In Active Directory, two attributes are primary sources of last logon time information for user or computer accounts:
- lastLogon: This attribute records the last time a user logged onto the domain from any computer. It is not replicated between domain controllers, meaning each domain controller may have a different value for this attribute.
- This situation can make it challenging to accurately determine the actual last logon time, especially in multi-domain environments.
Related post. Configuring Active Directory Sites and Subnets.
- lastLogonTimestamp: This attribute is introduced to address the challenges associated with the “lastLogon” attribute. It is replicated between domain controllers, making it a more reliable source of last logon information.
- However, there is a catch. The “lastLogonTimestamp” attribute is not updated in real time. Instead, it is updated only every 14 days (by default), providing a somewhat outdated but consistent value across all domain controllers.
- This delay in updates is to reduce replication traffic.
To get the most accurate last logon time for a user account in Active Directory, you would typically use the “lastLogonTimestamp” attribute. Because of the update delay, it might not always reflect the very latest logon activity. Still, it offers a reasonable compromise between accuracy and efficiency.
When using PowerShell or other methods to query last logon times, it’s a good practice to use the “lastLogonTimestamp” attribute for its reliability unless you have specific reasons to use the “lastLogon” attribute.
Alternative logon time-related attributes were introduced in Windows Server 2008 (AD Schema objectVersion=44). These are:
- msDS-LastFailedInteractiveLogonTime — time of the last failed interactive login attempt.
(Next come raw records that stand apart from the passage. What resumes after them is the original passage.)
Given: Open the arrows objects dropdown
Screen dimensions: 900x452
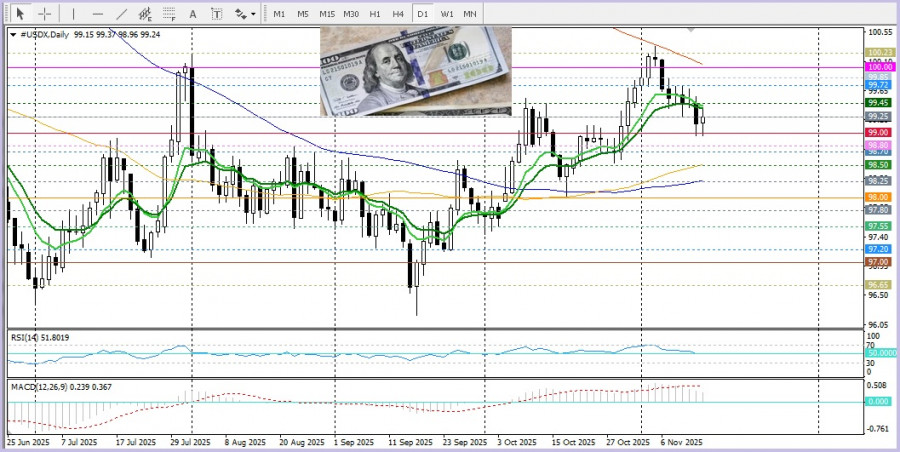Looking at the screenshot, I should (x=244, y=14).
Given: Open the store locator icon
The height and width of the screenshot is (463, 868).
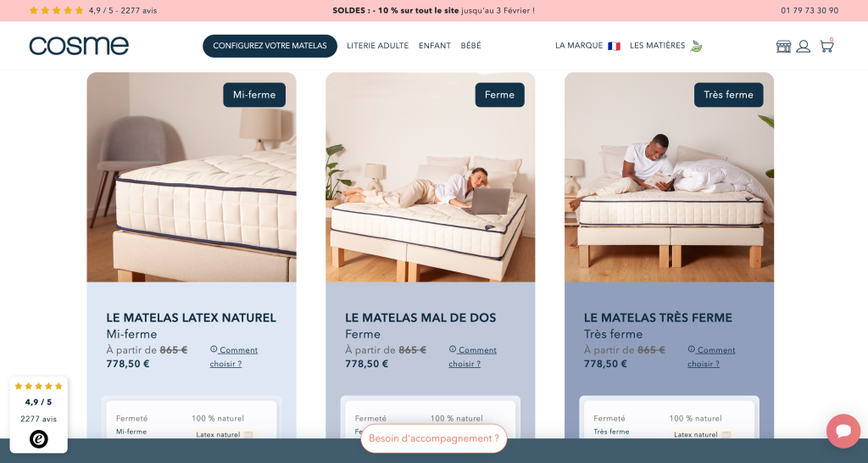Looking at the screenshot, I should click(783, 46).
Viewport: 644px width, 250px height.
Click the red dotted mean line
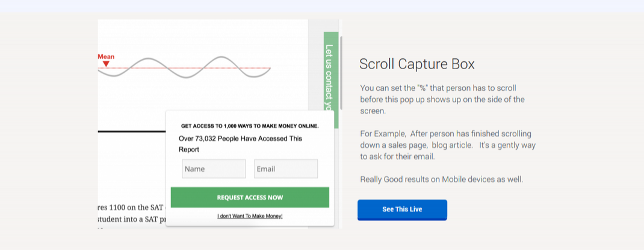click(x=184, y=68)
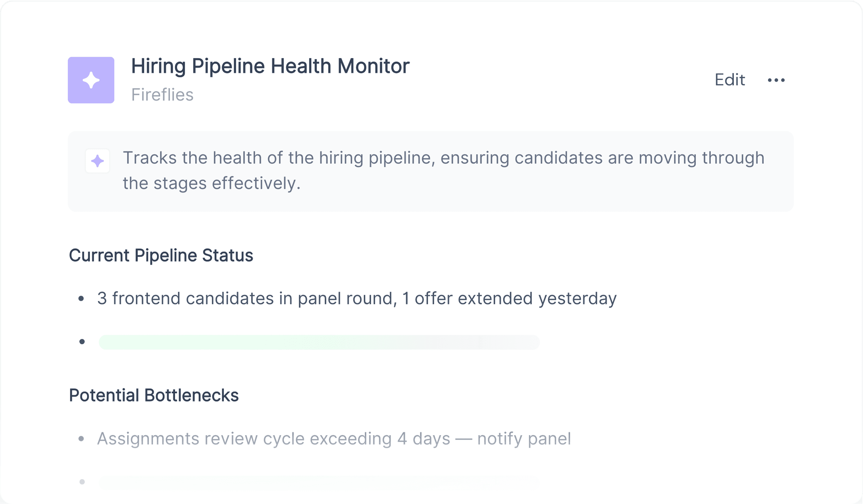Click the description text about tracking pipeline health
This screenshot has width=863, height=504.
tap(443, 170)
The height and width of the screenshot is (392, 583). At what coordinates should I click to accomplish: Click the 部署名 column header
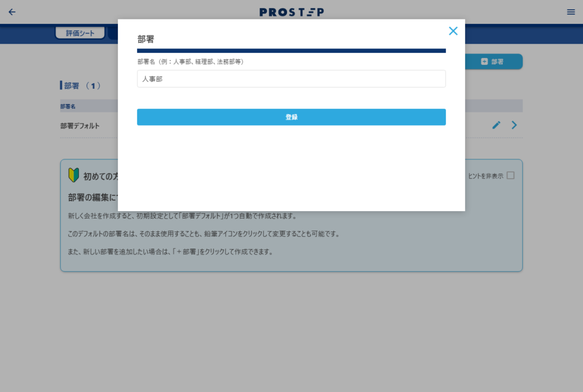click(68, 106)
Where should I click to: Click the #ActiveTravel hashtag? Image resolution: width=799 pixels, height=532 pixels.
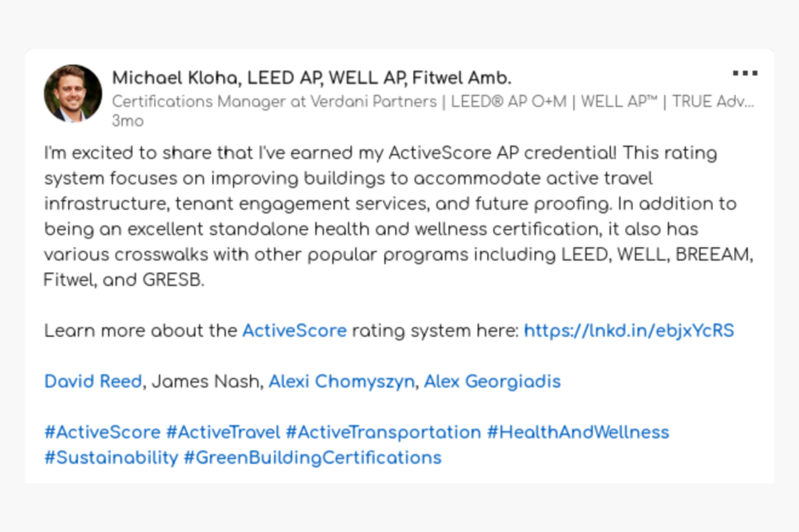pyautogui.click(x=223, y=432)
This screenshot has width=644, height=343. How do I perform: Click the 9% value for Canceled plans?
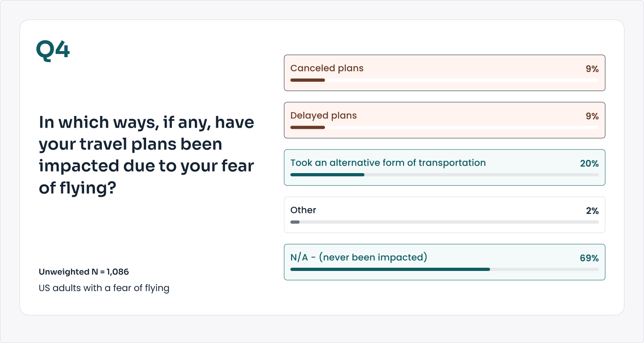pyautogui.click(x=592, y=69)
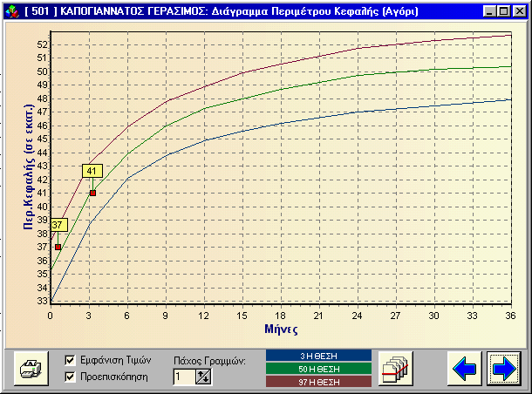Click the yellow value label 41
Screen dimensions: 532x394
tap(92, 171)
- msDS-LastSuccessfulInteractiveLogonTime — the time of the last successful interactive login attempt.
Related post. Active Directory Schema Update.
However, these attributes are not enabled by default because they can cause a huge replication burden to the Active Directory. So enabling them is a matter of careful planning. Also, they only track interactive login attempts.
So, in the interest of this tutorial, we’ll stick with the lastLogon and lastLogonTimestamp attributes.
Finding Last Logon Time in ADUC
The Active Directory Users and Computers (ADUC) snap-in could be your first bet if you’re checking a few computers or users’ last logon time. ADUC is available on domain controllers and computers with the Remote Server Administration Tools (RSAT).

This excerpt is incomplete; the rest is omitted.